* _EXERCISE REQUIREMENTS_: Each line of the records below that holds "question" should be returned.

[Dataset entries]
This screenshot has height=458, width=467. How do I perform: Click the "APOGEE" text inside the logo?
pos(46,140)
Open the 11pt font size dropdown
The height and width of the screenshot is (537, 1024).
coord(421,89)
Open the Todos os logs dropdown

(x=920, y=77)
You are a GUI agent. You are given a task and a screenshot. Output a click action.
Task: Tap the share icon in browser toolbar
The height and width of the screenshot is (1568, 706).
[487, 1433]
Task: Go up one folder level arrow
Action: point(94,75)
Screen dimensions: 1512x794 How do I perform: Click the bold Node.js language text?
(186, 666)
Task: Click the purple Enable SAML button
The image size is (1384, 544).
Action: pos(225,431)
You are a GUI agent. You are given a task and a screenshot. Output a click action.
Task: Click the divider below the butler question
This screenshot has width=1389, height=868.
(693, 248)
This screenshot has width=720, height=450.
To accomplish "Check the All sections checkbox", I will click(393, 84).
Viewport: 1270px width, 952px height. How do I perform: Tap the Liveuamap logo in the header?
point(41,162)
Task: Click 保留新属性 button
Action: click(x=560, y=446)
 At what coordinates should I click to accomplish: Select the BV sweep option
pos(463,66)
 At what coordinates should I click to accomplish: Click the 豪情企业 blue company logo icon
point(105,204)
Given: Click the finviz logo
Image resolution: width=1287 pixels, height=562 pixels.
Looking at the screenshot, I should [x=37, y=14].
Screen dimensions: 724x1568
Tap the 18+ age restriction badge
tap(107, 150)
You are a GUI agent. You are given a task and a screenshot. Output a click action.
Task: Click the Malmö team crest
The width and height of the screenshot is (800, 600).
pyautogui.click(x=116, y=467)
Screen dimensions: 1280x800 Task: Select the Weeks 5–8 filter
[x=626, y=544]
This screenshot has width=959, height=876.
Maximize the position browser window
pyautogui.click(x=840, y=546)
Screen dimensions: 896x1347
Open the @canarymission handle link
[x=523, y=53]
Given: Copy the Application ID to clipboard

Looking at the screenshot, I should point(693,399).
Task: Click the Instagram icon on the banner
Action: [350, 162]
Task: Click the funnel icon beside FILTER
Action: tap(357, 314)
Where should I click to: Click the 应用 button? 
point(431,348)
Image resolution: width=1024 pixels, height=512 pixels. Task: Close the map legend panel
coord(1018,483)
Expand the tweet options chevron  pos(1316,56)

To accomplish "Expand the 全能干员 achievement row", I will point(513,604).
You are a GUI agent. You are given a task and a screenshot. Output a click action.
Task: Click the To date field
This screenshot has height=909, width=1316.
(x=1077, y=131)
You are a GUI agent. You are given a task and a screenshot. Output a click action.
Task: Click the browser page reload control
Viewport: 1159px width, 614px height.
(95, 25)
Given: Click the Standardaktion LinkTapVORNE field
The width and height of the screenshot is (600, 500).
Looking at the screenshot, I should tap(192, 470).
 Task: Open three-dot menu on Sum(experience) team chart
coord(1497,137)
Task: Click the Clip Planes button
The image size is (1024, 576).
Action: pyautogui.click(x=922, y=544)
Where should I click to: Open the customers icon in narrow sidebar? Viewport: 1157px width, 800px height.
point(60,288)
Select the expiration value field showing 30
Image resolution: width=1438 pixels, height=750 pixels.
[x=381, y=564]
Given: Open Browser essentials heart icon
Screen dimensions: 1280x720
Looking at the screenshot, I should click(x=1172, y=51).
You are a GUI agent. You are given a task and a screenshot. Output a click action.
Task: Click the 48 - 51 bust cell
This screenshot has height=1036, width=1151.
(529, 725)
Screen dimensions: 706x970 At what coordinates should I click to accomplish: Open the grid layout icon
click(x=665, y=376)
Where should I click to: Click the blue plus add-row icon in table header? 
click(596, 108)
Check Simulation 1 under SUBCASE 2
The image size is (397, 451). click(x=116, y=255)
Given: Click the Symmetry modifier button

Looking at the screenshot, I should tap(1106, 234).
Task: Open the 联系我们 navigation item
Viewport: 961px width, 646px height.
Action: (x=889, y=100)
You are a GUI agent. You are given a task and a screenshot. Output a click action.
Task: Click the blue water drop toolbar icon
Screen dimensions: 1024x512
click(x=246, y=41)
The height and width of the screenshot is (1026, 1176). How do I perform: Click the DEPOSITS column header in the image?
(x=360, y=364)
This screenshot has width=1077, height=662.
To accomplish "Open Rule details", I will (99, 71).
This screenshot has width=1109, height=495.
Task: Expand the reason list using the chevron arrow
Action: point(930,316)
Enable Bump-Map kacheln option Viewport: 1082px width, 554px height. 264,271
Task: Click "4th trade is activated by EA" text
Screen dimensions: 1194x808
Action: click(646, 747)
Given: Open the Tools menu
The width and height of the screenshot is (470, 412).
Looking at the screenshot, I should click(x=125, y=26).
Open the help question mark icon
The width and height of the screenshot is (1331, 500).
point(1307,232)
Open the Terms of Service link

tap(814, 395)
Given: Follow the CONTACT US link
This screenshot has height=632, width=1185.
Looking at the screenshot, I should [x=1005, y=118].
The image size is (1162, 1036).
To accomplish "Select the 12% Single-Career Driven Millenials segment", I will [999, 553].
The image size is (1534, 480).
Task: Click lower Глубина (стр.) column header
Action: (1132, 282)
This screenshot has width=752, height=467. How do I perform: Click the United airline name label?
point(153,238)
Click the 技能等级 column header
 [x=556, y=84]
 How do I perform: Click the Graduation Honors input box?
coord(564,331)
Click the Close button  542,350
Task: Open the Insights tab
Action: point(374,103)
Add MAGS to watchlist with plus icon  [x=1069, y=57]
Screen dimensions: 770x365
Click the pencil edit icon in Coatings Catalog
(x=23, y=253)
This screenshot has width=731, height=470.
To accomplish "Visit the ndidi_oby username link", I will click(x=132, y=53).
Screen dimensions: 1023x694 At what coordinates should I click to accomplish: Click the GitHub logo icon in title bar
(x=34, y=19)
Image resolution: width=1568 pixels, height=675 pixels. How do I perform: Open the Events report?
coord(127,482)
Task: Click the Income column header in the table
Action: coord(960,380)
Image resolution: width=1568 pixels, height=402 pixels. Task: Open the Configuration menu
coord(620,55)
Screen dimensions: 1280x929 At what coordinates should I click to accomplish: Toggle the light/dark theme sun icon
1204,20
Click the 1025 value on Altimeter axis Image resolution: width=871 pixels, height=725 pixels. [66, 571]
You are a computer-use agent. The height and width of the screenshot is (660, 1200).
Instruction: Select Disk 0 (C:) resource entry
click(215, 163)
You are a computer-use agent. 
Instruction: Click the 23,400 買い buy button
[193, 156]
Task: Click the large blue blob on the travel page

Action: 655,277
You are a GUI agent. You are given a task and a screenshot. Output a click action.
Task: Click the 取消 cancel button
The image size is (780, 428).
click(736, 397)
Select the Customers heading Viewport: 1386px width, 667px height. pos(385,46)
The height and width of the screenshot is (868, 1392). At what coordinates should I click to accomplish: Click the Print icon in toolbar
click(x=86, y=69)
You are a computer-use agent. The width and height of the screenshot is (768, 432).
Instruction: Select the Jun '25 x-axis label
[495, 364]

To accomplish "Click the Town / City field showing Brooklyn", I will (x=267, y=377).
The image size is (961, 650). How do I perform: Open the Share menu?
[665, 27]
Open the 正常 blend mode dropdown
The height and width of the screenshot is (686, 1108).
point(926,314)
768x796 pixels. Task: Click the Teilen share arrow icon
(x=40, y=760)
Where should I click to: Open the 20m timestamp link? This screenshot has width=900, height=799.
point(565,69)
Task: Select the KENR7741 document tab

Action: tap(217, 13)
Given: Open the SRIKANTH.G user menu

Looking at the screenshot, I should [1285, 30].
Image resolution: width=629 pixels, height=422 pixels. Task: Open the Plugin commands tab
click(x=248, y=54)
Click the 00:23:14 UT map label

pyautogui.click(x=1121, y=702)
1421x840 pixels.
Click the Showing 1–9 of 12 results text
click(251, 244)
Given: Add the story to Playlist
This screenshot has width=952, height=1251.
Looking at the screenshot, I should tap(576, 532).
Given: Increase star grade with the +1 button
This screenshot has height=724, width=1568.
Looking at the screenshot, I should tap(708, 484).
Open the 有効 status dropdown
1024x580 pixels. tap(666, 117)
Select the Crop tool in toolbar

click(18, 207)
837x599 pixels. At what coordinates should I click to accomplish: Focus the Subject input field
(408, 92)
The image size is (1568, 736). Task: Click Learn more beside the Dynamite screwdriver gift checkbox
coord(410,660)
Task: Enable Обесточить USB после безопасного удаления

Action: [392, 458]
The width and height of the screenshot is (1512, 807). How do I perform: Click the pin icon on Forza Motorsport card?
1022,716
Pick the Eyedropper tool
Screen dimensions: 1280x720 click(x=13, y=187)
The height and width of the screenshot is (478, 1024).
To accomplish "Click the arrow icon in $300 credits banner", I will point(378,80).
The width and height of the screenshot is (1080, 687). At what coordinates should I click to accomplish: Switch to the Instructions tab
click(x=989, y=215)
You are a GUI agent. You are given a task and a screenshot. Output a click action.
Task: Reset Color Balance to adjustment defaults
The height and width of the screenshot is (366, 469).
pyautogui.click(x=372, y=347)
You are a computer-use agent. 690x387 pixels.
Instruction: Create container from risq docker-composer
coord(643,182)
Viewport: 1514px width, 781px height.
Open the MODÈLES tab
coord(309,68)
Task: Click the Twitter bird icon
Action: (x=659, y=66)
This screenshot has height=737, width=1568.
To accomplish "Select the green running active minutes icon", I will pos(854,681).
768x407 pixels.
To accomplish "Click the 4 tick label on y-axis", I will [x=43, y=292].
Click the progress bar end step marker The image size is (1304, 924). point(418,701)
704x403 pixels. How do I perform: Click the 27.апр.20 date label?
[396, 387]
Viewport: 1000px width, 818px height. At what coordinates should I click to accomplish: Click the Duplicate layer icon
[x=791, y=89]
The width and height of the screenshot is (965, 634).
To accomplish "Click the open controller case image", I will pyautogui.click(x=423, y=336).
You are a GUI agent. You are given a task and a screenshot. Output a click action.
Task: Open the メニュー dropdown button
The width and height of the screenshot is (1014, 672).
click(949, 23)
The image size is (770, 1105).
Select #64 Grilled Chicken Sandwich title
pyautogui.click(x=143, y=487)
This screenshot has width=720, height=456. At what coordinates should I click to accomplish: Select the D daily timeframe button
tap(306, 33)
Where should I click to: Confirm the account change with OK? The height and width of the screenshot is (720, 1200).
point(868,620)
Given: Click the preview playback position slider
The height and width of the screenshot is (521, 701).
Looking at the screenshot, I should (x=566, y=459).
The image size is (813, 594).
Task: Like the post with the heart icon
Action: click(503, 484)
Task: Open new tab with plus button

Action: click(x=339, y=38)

* _TASK RESPONSE_:
Task: Click the divider below the butler question
Open the help question mark icon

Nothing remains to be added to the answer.